● YOUR TASK
Revise the lines below so that every "element" becomes "component", keeping everything else unchanged. Omit the pictures from your output.

◆ ◆ ◆ ◆ ◆

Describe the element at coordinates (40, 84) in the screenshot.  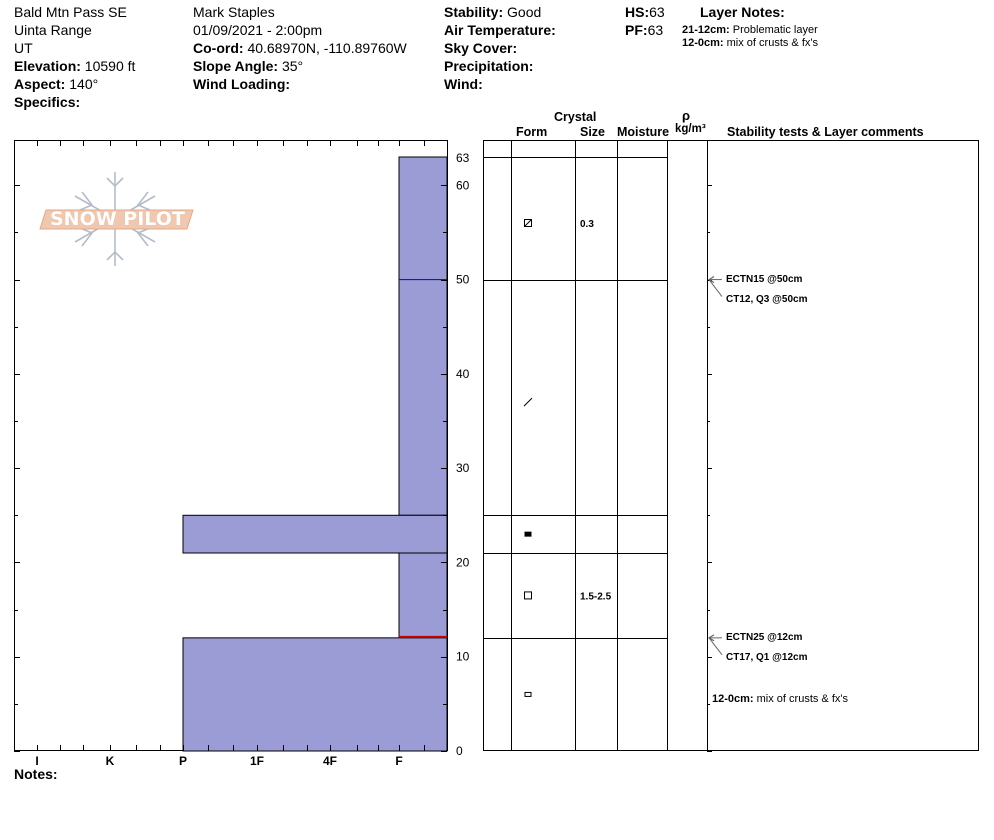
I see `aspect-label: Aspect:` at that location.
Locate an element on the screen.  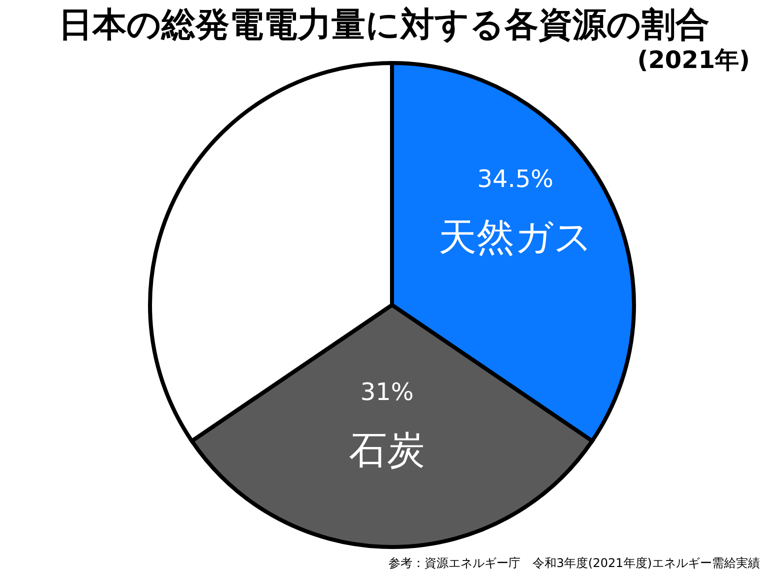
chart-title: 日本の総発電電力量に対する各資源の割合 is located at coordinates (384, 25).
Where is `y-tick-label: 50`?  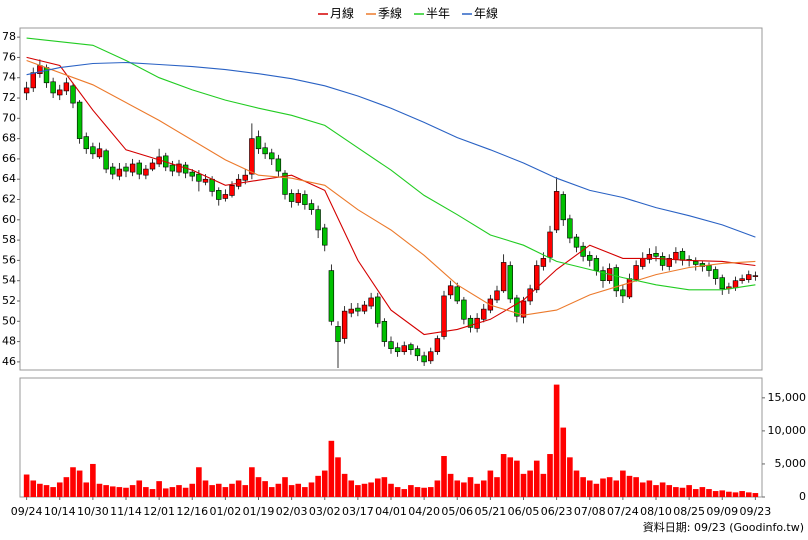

◆ ◆ ◆ ◆ ◆

● ANSWER SPACE
Describe the component at coordinates (40, 84) in the screenshot.  
I see `aspect-label: Aspect:` at that location.
Locate an component on the screen.  
chart-title: 日本の総発電電力量に対する各資源の割合 is located at coordinates (384, 25).
Where is `y-tick-label: 50`?  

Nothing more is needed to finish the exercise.